Welcomed with open arms by people like Robin Sykes, who was club president at the time, and chairman Harold Burns, Bobby spent two seasons with Uppermill and helped them clinch the Tanner Cup for the first time in over two decades.

Being in Uppermill also provided the man from Hyderabad with an opportunity to follow in the footsteps of his heroes.

He played for the Lancashire County seconds on several occasions and crossed paths with men like Graeme Fowler, coach John Savage, team captain Harry Pilling, Johnny Abrahams and Paul Allott.

“Uppermill was a hugely important time in my career and it brought me into contact with people I still regard as close friends to this day, people like Jim Bradbury, Kelly Rhodes and others,” said Bobby.

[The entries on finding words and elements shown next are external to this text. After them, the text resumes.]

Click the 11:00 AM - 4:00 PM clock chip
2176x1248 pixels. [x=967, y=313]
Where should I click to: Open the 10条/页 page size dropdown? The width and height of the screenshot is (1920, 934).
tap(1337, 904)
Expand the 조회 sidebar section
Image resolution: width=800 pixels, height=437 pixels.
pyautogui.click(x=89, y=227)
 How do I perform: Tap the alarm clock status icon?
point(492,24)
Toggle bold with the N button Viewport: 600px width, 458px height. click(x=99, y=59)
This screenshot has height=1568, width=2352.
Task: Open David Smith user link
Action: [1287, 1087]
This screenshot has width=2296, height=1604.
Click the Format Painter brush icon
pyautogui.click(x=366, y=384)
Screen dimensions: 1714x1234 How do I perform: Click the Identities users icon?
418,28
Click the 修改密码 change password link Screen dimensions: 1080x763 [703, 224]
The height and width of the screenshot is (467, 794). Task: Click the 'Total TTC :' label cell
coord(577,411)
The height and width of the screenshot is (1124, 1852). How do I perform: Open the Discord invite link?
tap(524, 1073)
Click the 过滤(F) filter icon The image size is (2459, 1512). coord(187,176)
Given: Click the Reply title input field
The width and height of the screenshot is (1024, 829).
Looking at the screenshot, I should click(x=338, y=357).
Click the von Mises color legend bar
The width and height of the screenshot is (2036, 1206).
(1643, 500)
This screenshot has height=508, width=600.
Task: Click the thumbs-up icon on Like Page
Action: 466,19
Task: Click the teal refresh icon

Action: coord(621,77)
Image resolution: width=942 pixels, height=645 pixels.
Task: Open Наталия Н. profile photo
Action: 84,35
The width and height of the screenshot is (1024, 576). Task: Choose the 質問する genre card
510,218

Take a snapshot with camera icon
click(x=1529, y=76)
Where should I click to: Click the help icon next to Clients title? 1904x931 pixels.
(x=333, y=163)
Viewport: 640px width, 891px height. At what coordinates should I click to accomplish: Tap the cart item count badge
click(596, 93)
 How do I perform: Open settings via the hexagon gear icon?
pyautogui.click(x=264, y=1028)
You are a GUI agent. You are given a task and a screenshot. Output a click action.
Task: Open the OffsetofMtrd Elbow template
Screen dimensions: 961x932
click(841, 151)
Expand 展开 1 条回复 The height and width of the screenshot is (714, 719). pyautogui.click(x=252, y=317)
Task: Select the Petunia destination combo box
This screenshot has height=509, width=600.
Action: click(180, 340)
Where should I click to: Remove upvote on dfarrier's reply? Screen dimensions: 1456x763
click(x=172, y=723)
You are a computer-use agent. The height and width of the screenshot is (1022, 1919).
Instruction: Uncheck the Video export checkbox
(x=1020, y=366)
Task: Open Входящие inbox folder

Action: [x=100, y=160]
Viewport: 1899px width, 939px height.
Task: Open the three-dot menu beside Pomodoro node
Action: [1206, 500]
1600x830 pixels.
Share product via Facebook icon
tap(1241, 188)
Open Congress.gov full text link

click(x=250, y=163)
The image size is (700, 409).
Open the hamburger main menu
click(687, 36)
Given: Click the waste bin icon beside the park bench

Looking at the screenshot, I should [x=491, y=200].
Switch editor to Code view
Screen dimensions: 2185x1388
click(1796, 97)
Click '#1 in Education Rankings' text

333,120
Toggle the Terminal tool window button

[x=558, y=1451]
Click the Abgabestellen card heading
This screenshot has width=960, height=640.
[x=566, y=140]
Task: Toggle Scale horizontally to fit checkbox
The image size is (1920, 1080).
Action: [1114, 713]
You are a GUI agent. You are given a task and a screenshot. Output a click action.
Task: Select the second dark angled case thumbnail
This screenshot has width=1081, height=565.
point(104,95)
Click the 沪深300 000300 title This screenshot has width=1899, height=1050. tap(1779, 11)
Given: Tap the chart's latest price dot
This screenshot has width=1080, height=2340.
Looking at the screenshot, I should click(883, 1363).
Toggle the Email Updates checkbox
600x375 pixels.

“Playing for Lancashire was literally a dream come true as when my best friend Suresh and I were in school it is all we talked about it.

"When I was asked to play for the seconds, it was one of the proudest moments of my life and to play with the likes of Abrahams, Allott, Fowler and Pilling, it was just incredible for me as a young man.”

Bobby with the Uppermill team that beat Flowery Field to clinch the Tanner Cup in the late 1970s

Within months of striding out to play for Uppermill, Bobby was called up to play for the Indian national side.

During a short but eventful international career he played four matches with India and was never on the losing side at Test level.

Domestically the pinnacle of his achievements came in 1987 when he captained Hyderabad to victory in the Ranji Trophy, India's premier national cricket tournament.

It was a feat the state, despite its ferocious ability to turn out top level stars, had not managed in 50 years and which has eluded them since.

In the aftermath of the win Bobby set up St John's Coaching Academy, a school that has produced stars such as the great VVS Laxman and the current Indian women's captain, Mithali Raj.

For the past 30 years Bobby has called Ireland his home and there he has also helped develop the skills of many of the current international team, players like William Porterfield, Boyd Rankin, Niall O'Brien and Craig Young.

In 2011 and in recognition of his sporting and community work, Bobby Rao was awarded the MBE by Buckingham Palace, the only Indian Test cricketer ever to receive such an award.

But his time with Uppermill remains close to his heart and he says the lessons he learnt – both sporting and cultural – undoubtedly contributed to his overall success as a cricketer.

“If it hadn't been for people like Colin Dunkley taking me under his wing during my spell in England, I doubt very much if I would have achieved what I have," added Bobby.

"Uppermill was a wonderful time in my life and I've never forgotten the hospitality I was shown."

'India and Ireland... A Love Story' - published by Hero Books - is on sale on Amazon, Apple and all good online stores.